## TASKS:
[A] Can you transcribe the Kilbey article below from "Kilbey’s next venture" to "two compulsive creators."?
[B] Answer these questions using the Kilbey article below:
(i) In what year did The Church form?
(ii) What band did Robyn Hitchcock first front?
(iii) How many songs does Kilbey say he has written on his own?

## PAGE EXCERPT:
___
Kilbey’s best known as the singer and bassist for legendary Australian band The Church, which has released 20-plus records since forming in 1980. The Church has been relatively inactive in the last five years but this doesn’t mean Kilbey’s taken a step back. Over the years his solo output has been almost as regular as his work with the band and in recent years he’s released collaborative albums with All India Radio’s Martin Kennedy, Underground Lovers’ Glenn Bennie and Brian Jonestown Massacre member Ricky Maymi.

Kilbey’s next venture is the Insects & Stars tour this May, which pairs him with dapper UK songwriter Robyn Hitchcock. Hitchcock’s been exhibiting ironic charm since the late ‘70s, first emerging as the frontman for The Soft Boys before kickstarting a hugely prolific solo career. Indeed, it’s easy to draw a parallel between the two compulsive creators.

“In some ways Hitchcock and I are the old guard of the psychedelic, whimsical old-English [songwriters],” Kilbey says. “I’ve written 750 songs on my own – we must have 1500 songs between us. You won’t find one song of mine where the words are like, ‘Hello baby, let’s party tonight,’ and he’s the same. Our lyrics are involved and have a lot of alliteration and references to literature and ambiguity and wordplay. People who can enjoy the English language and like the John Lennon/Bob Dylan/Syd Barrett/Mark Bolan/David Bowie tradition of songwriting would find something in our songs to make them happy.”

Yes, for the last three decades Kilbey and Hitchcock have continually demonstrated a knack for injecting lyrical intrigue into memorable tunes. But, putting substantial effort into each composition, does Kilbey regard everything he’s written with similar affection?

“It’s like having 750 children,” he explains, “and some have gone off into the world and you never hear from them again, then other ones hover around where you live and you’re constantly seeing them. Other ones actually almost live at your house and you think about them or hear from them almost every day. Sometimes you go back and hear an old song you’d forgotten you’d written and you can kind of re-approach it and re-assess it. But the songs that you’re familiar with and are always hanging around, you get a bit tired of them.”
___
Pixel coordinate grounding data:
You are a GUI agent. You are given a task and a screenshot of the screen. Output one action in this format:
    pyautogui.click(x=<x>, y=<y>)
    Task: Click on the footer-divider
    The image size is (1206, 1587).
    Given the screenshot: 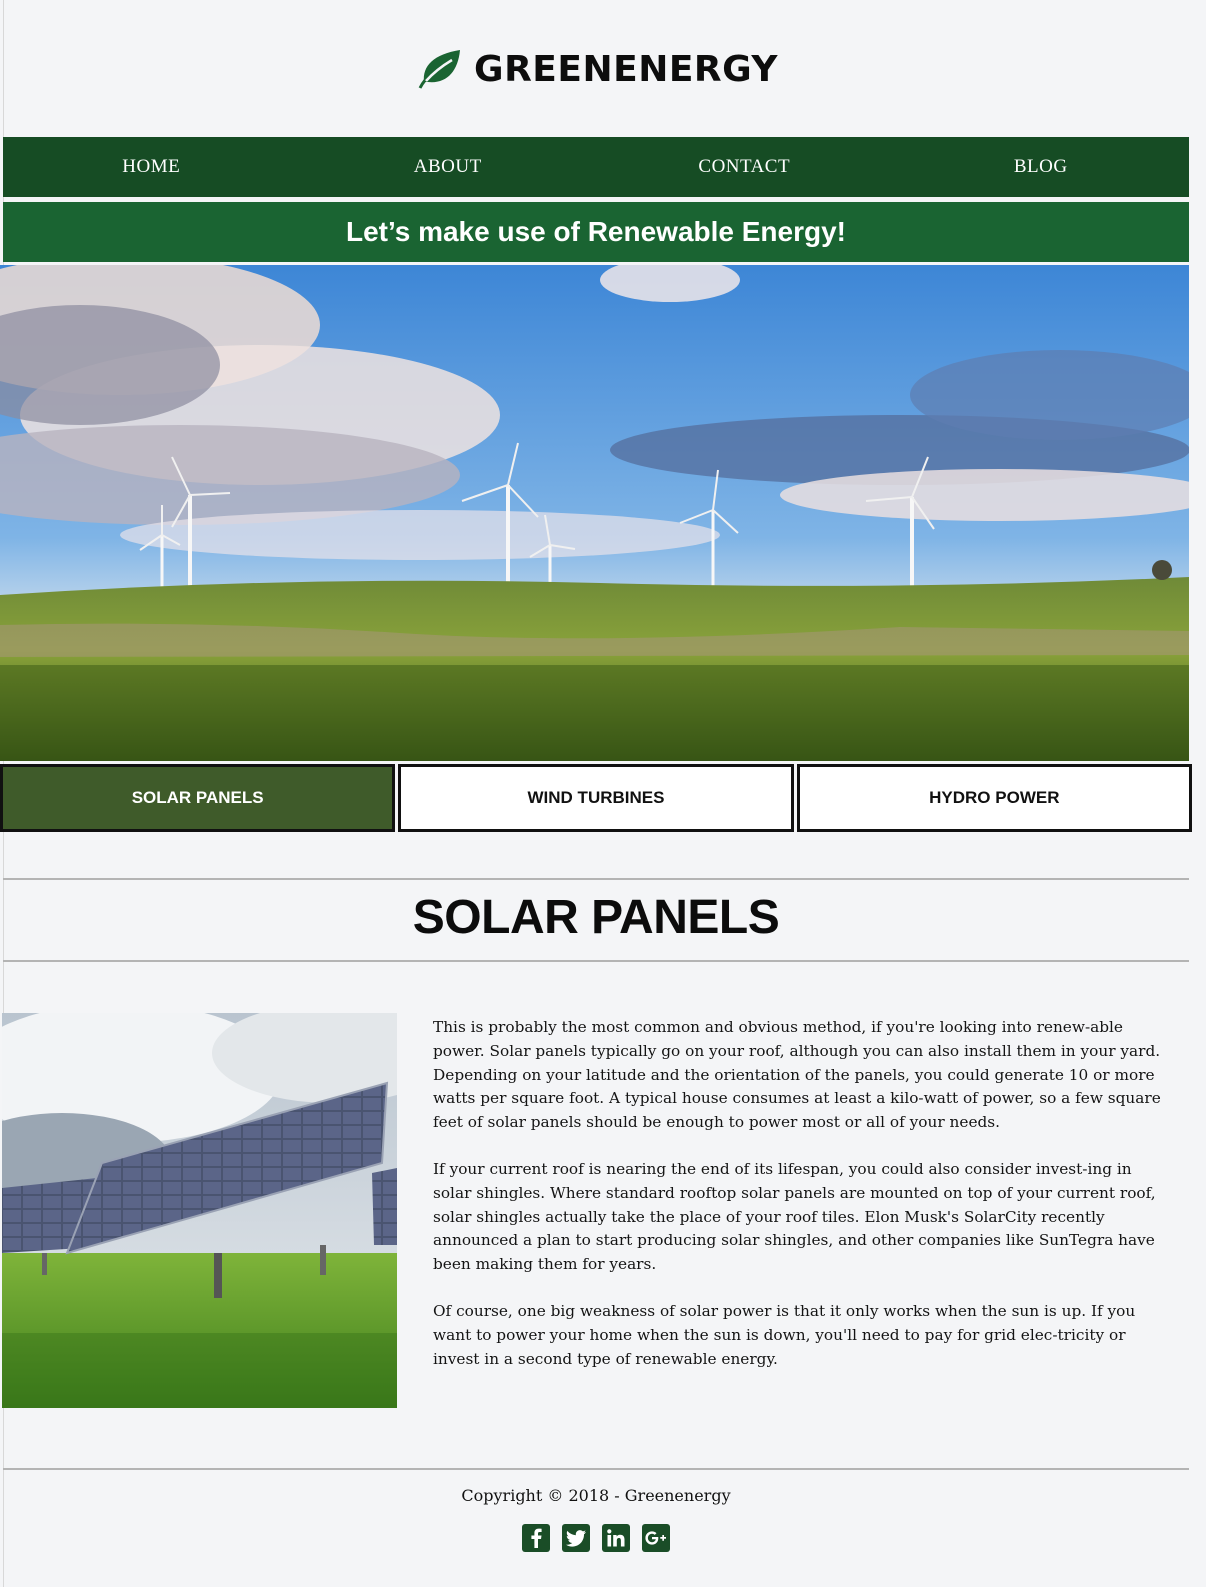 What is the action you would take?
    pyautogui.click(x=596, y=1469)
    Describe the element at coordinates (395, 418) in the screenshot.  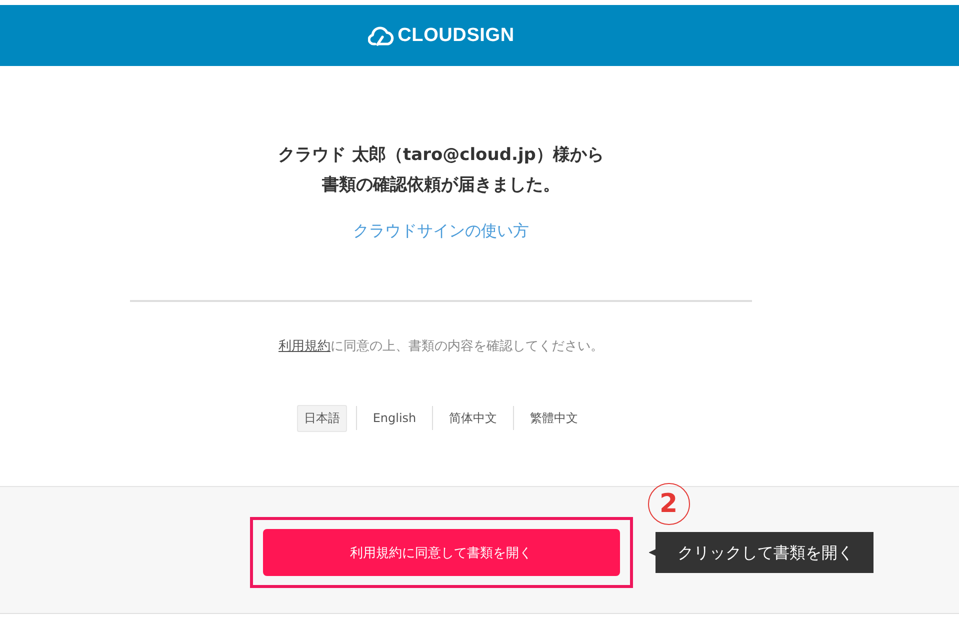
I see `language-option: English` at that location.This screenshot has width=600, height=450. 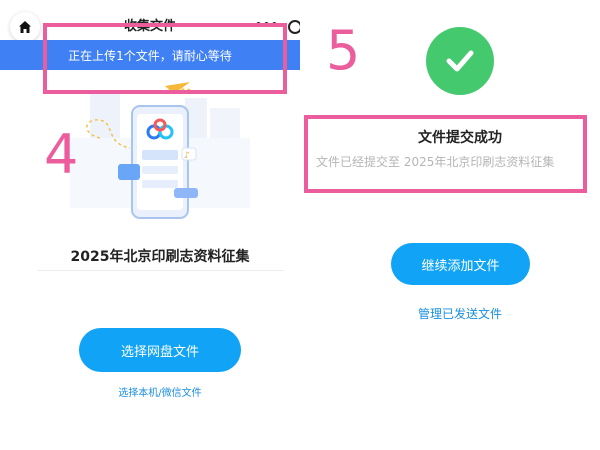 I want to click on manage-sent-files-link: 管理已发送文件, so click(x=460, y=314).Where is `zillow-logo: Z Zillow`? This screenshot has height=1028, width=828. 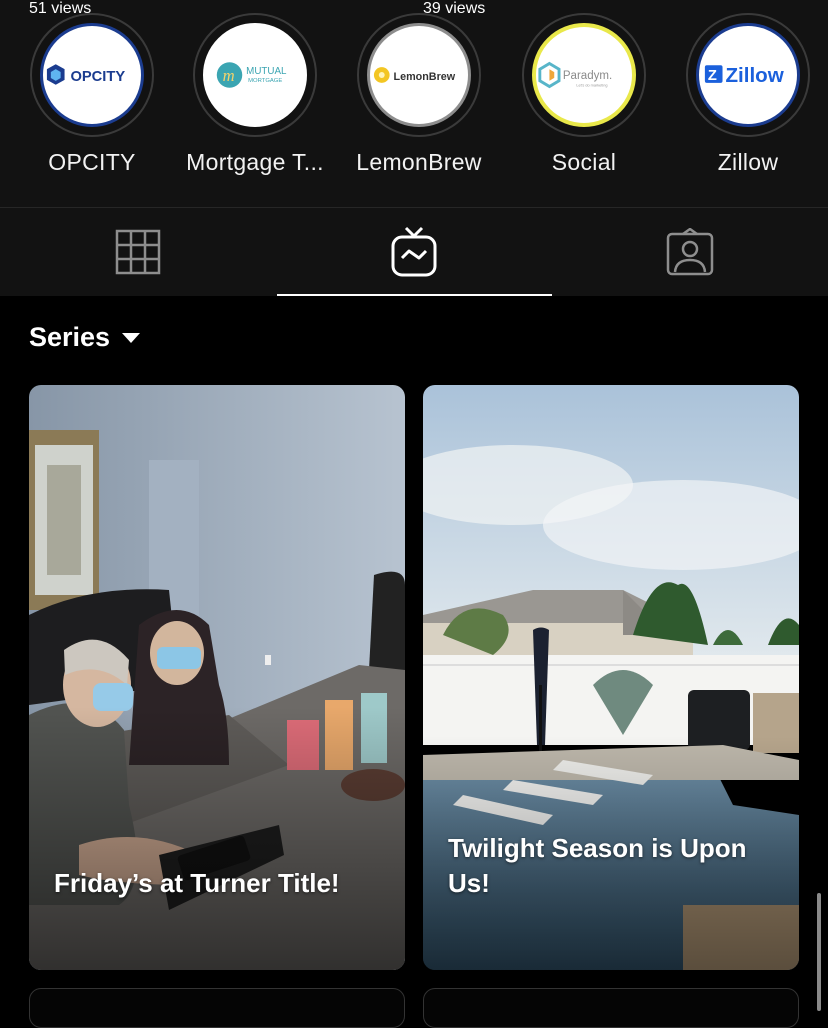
___
## ANSWERS TO THE TASKS:
[A]
Kilbey’s next venture is the Insects & Stars tour this May, which pairs him with dapper UK songwriter Robyn Hitchcock. Hitchcock’s been exhibiting ironic charm since the late ‘70s, first emerging as the frontman for The Soft Boys before kickstarting a hugely prolific solo career. Indeed, it’s easy to draw a parallel between the two compulsive creators.

[B]
(i) 1980
(ii) The Soft Boys
(iii) 750